▶ **EXERCISE PROMPT**
Every line from the one containing "Edit the Style feature-visual plugin" to the end of the listing below should be transcribed exactly, and no line outside that span should appear.

▶ **RECORDED DATA**
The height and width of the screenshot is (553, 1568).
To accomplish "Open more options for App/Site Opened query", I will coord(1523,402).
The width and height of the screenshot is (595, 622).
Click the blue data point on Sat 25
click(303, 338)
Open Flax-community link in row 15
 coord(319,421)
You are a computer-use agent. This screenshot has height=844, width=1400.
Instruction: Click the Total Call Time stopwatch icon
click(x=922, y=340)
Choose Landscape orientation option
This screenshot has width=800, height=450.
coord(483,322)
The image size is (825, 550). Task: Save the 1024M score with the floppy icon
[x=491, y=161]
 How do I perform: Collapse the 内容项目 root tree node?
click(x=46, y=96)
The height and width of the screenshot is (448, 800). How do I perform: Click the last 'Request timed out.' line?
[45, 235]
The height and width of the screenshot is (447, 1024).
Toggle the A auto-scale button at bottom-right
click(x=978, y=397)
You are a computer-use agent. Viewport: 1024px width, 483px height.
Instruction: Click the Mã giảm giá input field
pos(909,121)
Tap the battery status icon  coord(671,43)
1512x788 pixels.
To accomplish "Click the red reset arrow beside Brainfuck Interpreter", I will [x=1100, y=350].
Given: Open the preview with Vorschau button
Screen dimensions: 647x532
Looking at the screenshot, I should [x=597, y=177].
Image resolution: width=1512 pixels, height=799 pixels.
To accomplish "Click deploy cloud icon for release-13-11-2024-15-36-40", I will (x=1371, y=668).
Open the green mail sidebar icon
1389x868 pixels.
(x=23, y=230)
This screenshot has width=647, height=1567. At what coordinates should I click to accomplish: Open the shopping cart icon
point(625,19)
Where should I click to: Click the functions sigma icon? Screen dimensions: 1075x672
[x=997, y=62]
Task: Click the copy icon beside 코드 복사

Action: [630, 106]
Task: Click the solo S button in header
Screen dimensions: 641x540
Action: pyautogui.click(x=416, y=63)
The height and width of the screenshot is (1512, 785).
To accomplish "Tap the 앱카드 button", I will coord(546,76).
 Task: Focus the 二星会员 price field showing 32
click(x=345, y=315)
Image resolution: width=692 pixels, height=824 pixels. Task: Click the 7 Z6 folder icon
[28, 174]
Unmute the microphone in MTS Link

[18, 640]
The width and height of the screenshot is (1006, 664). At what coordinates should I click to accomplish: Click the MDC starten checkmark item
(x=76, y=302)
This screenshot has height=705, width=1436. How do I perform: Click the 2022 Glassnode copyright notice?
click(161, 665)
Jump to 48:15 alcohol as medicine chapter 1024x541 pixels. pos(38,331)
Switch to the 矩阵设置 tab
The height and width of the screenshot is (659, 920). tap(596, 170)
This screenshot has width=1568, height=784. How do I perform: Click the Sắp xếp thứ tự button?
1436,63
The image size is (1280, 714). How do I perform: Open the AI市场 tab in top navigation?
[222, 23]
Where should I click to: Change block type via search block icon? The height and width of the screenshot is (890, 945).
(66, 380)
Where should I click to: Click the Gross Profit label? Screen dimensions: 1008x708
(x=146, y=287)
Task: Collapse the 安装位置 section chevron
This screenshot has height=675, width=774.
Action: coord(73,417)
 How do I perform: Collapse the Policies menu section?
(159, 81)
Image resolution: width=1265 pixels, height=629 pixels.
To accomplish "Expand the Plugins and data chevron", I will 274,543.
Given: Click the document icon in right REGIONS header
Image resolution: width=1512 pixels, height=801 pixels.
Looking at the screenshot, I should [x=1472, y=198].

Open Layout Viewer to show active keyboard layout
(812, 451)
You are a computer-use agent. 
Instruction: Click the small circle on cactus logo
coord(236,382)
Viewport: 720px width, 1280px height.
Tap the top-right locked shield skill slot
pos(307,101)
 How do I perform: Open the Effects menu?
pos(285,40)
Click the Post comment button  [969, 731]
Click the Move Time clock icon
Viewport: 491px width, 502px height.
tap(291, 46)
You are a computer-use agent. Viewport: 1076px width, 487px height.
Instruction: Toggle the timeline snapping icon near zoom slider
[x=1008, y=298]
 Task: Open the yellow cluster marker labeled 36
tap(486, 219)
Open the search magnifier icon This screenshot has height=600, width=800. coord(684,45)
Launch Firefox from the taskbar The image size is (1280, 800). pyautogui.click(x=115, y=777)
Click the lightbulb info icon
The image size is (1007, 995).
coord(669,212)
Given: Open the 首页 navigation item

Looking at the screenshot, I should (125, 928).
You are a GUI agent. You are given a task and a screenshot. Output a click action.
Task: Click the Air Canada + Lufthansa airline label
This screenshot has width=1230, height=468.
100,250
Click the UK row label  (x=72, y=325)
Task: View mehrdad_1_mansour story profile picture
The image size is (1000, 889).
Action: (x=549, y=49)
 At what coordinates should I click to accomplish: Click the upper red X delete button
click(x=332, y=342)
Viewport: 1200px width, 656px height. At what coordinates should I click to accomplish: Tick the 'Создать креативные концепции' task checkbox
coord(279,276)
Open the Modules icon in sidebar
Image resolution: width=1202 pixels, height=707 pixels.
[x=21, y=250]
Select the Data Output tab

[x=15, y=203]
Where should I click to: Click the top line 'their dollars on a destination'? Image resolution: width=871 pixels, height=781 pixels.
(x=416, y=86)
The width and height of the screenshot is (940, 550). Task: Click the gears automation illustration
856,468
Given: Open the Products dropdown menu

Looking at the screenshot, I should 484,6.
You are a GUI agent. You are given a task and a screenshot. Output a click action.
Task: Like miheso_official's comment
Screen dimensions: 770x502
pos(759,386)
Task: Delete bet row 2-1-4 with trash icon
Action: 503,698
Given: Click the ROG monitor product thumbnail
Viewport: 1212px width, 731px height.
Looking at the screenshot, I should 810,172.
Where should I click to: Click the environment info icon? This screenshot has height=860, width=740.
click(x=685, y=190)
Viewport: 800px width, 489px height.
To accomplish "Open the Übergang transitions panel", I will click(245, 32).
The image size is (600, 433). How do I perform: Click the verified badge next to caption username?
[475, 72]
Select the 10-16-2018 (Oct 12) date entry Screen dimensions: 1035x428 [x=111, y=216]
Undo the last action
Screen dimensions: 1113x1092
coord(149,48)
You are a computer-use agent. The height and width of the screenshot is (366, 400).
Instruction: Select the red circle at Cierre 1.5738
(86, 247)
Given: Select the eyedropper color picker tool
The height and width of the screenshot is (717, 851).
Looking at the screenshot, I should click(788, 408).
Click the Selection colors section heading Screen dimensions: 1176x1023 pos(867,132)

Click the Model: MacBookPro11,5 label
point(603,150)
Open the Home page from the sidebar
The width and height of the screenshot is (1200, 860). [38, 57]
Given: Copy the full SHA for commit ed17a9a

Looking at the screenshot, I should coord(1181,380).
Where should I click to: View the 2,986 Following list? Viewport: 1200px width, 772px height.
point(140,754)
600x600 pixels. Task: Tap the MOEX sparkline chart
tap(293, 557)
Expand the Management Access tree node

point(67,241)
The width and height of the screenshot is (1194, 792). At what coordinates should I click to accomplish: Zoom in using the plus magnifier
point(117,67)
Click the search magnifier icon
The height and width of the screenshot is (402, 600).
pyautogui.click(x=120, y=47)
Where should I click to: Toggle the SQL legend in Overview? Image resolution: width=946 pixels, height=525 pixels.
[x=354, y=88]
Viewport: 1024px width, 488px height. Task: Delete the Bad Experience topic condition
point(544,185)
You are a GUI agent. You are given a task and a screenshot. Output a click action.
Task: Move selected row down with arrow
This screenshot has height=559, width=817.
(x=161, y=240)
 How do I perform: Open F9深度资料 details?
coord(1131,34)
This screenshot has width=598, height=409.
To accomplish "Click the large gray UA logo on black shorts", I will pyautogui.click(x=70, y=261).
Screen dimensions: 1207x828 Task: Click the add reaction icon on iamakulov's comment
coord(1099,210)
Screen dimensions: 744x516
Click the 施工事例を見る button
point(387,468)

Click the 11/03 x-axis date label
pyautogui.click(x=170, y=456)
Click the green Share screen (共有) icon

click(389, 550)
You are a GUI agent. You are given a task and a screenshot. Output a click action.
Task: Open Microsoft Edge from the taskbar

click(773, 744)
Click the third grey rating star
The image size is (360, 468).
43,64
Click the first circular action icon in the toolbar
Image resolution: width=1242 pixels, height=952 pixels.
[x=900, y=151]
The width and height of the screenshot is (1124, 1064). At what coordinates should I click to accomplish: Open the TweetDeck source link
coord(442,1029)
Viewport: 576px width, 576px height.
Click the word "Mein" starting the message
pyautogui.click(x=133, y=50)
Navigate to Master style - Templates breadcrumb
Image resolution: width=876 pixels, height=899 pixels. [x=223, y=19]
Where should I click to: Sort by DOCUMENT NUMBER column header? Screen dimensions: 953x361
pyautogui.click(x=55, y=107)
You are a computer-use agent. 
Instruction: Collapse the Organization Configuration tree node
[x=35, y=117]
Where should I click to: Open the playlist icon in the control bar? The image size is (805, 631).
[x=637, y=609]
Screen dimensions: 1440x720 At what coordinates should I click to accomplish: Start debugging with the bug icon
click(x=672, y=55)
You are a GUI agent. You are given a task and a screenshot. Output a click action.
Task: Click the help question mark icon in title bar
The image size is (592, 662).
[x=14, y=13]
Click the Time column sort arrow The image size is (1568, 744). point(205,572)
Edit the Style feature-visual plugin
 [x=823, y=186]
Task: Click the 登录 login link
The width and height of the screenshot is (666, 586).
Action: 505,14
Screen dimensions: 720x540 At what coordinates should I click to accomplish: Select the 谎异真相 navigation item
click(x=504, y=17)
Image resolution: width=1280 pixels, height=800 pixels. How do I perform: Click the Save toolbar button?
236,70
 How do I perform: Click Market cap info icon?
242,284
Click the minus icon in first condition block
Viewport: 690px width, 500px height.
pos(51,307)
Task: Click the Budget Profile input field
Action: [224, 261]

▶ **TASK SOLUTION**
Edit the Style feature-visual plugin
 [x=823, y=186]
Task: Click the 登录 login link
The width and height of the screenshot is (666, 586).
Action: 505,14
Screen dimensions: 720x540 At what coordinates should I click to accomplish: Select the 谎异真相 navigation item
click(x=504, y=17)
Image resolution: width=1280 pixels, height=800 pixels. How do I perform: Click the Save toolbar button?
236,70
 How do I perform: Click Market cap info icon?
242,284
Click the minus icon in first condition block
Viewport: 690px width, 500px height.
pos(51,307)
Task: Click the Budget Profile input field
Action: [224, 261]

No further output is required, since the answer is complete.